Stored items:
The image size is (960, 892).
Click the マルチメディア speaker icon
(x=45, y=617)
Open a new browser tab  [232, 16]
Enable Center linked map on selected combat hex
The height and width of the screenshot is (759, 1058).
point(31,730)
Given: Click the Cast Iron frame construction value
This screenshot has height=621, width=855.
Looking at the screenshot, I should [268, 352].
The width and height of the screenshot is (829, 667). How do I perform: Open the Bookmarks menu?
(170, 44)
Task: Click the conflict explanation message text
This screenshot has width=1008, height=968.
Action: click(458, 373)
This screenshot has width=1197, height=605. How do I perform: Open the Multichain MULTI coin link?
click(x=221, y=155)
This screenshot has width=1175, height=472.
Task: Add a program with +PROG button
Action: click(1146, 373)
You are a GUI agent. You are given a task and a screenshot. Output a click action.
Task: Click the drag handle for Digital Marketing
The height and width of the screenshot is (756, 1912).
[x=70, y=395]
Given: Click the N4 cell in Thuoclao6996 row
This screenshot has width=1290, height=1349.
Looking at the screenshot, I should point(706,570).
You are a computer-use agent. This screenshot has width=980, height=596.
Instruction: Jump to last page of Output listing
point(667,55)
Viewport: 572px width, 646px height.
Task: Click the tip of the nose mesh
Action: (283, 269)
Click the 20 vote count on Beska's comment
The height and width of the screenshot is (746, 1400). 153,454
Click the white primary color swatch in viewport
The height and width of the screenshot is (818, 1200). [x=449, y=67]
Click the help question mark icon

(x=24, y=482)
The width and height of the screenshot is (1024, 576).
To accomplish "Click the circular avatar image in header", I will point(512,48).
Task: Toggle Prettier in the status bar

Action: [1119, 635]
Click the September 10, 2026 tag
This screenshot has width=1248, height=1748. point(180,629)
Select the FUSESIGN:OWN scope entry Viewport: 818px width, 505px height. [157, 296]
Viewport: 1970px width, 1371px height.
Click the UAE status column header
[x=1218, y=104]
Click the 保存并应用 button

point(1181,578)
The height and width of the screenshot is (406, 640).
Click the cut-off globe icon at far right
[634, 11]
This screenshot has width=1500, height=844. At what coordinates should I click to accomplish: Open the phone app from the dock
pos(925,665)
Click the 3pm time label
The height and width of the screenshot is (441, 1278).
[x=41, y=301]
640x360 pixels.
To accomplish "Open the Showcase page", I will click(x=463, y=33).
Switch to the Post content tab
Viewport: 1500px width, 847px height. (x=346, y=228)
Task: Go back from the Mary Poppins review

Exercise goal |
Only the lines above that hold "image" are wanted. Show every one of them.

Solution to the exercise |
The image size is (960, 892).
To accomplish "Click the circular avatar image in header", I will point(512,48).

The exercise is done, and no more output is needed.